Large scale solar farms could divert government cash aimed at helping homes, communities and small businesses generate their own electricity.
As a result, Energy Secretary Chris Huhne has today launched a comprehensive review of the FIT’s scheme.
Mr Huhne said: “This review will provide long term certainty while making sure homes, communities and small firms are encouraged to produce their own green electricity. Large scale solar installations weren’t anticipated under the FITs scheme we inherited and I’m concerned this could mean that money meant for people who want to produce their own green electricity has the potential to be directed towards large scale commercial solar projects.”

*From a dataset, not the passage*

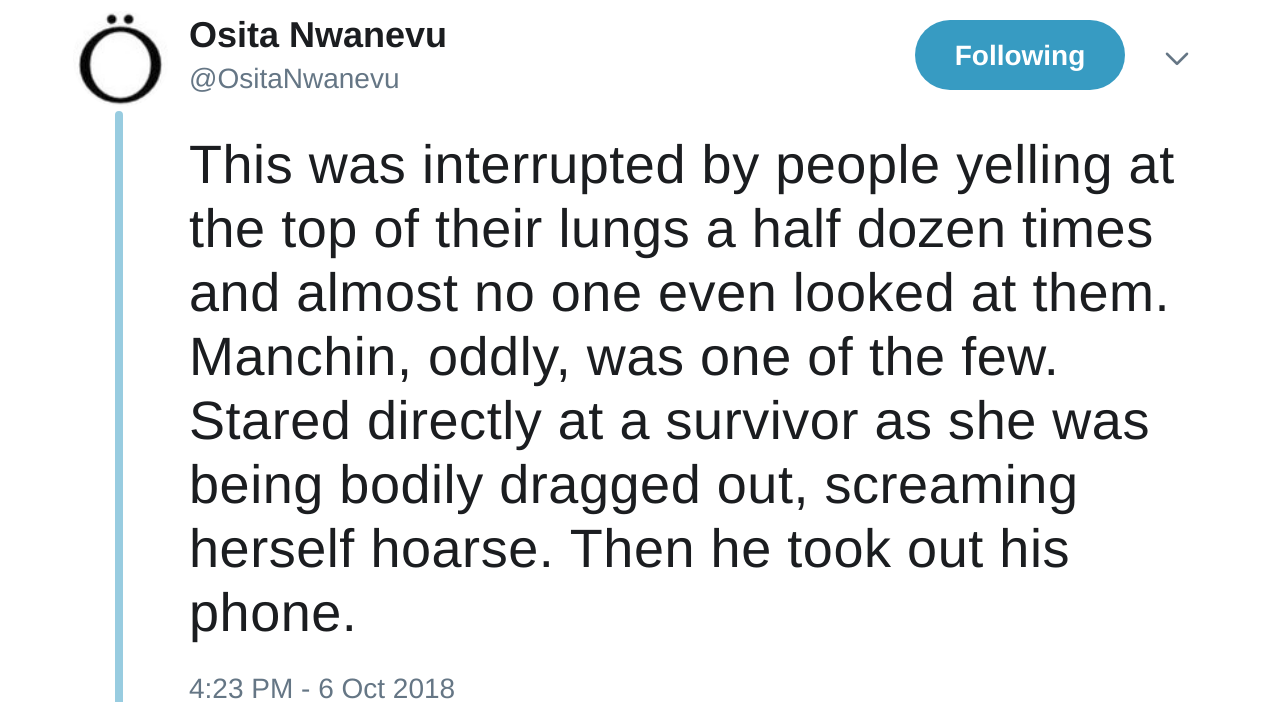This screenshot has height=702, width=1268.
Task: Select the word "survivor" in the tweet text
Action: tap(761, 421)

The Department for Energy and Climate Change said that they had brought forward the review, originally scheduled for 2012, because of the risk posed by an increasing number of large scale solar farms.
A spokesperson from DECC told ELN “FIT’s were intended to incentivize small home-owners and communities’ microgeneration. It won’t do this if large scale industries exploit a loop-hole in the system.”
Sceptics are worried that commercial investments would swallow up the funding available from the Feed-in-Tariff, as the current maximum output, 5MW, is big enough for industrial applications.
Juliet Davenport, CEO of Good Energy, said: “FiTs have proven to be the single most effective way of driving new investment in renewables in the UK. The Government’s review represents a crucial window of opportunity to build a revamped FiT system, creating long term certainty for all consumers and investors. This review could be the key to meeting the UK’s renewable targets and driving down carbon emissions – it’s critical they get it right.”
There have been nearly 20,000 solar installations registered to date, with the majority being domestic.